Okay Im going to do the big 3 in 0 gauge wire. My question is what do the grounds do for you. The power to the alt heps with dimming and other issues. Does the two grounds to the engine block and chassis help to get rid of ground loops? Or what do they do?


----------



## ga16freak (Dec 31, 2004)

scrappy said:


> Okay Im going to do the big 3 in 0 gauge wire. My question is what do the grounds do for you. The power to the alt heps with dimming and other issues. Does the two grounds to the engine block and chassis help to get rid of ground loops? Or what do they do?


0 gauge for ground wire is a littel overkill if you ask me.


----------



## captain_shrapnel (Sep 10, 2004)

Electricity flows from positive to negative. Technically its the other way around but i'm trying to keep it simple. When current leaves the positive terminal of your battery, it travels down your cable, through your amps. It doesn't stop there because it seeks the negative terminal so it leaves the amps through the ground wire and back to the battery. Essentially, your current path is only as good as its weakest link, so a small ground cable basically chokes the current off. Think of it as a continuation of your power cable. Thats a rough answer, but maybe it will clear things up a little.


----------



## scrappy (Jun 30, 2002)

0 gauge isnt overkill if you have 0 gauge power wire or so ive been told. What I meant was other then helping the current flow back do they do anything like ground loops but it doesnt seem they do


----------



## ga16freak (Dec 31, 2004)

scrappy said:


> 0 gauge isnt overkill if you have 0 gauge power wire or so ive been told. What I meant was other then helping the current flow back do they do anything like ground loops but it doesnt seem they do


I wasnt sure I just thought it was. Guess I need to know what Im talking about before i start to talk.haha


----------



## sfhellwig (Feb 4, 2003)

It doesn't help with ground loops, you can still create one if you hook particular components up wrong.

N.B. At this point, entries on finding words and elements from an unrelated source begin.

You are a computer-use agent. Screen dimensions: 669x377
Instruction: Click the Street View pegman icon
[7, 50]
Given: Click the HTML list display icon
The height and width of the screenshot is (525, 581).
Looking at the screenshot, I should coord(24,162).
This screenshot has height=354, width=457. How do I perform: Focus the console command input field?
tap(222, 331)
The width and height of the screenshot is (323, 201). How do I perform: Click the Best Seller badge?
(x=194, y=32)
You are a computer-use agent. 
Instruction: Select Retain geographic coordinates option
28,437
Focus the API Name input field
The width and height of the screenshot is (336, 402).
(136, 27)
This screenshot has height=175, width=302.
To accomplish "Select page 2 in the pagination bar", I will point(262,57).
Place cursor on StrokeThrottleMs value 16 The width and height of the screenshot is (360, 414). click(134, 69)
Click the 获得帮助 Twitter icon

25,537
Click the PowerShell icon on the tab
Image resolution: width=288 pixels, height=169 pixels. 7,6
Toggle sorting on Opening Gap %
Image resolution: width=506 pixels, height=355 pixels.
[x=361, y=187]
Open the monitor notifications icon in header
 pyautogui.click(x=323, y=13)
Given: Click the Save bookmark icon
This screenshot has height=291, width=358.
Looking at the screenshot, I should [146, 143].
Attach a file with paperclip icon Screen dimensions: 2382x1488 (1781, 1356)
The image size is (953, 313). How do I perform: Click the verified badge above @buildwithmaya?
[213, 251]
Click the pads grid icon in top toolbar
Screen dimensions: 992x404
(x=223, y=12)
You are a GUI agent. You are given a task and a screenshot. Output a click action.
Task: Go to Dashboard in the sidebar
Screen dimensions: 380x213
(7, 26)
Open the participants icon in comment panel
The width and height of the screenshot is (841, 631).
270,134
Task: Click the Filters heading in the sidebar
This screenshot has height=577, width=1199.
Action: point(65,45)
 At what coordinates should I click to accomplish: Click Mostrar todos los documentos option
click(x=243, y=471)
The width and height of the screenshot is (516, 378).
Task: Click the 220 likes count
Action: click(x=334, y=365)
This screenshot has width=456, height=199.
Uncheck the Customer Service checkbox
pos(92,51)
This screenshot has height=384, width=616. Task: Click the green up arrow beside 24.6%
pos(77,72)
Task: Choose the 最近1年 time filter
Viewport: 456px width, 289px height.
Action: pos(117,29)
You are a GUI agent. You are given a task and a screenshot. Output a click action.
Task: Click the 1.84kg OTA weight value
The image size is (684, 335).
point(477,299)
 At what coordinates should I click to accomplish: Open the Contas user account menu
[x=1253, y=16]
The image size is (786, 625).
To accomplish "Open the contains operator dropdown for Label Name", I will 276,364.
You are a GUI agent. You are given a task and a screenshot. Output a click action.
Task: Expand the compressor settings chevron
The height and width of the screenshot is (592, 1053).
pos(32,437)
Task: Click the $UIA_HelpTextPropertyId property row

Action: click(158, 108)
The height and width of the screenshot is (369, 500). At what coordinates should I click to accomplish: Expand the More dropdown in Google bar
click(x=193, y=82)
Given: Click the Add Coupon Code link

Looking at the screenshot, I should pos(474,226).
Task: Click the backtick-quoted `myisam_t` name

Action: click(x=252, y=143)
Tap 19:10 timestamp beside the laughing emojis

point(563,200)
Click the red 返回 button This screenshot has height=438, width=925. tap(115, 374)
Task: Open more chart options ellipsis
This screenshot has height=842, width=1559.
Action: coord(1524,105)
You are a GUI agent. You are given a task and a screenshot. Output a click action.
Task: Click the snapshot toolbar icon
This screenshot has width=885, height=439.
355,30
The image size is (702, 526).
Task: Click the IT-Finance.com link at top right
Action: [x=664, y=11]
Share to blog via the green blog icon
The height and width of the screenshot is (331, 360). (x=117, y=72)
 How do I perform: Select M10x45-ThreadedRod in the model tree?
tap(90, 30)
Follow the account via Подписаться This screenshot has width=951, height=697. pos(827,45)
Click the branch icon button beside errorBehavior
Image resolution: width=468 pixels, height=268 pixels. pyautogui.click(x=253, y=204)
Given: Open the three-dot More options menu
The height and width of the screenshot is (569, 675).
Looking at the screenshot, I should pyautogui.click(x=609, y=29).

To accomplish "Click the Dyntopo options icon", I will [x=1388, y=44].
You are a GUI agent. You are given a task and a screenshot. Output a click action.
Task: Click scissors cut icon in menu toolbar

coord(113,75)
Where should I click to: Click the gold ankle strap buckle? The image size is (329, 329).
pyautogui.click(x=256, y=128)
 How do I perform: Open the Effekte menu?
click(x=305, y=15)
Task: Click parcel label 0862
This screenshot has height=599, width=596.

Your ground wire should always be at least as big as your main lead. If your ground is smaller than you main lead then that bigger cable is wasted.

Better grounding means less resistance which lets your electrical components work at their peek. In extreme cases bad grounding can cause uneccessary wear and tear on your components but mostly it's about getting every ounce of performance from your system.


----------



## UnKnOwN @uDiO (May 15, 2005)

for all of you that need more info or a better understanding of the big 3 upgrade then check this link out, its very informative and will answer just about every question you have


----------



## scrappy (Jun 30, 2002)

I found that right after this post but thanks


----------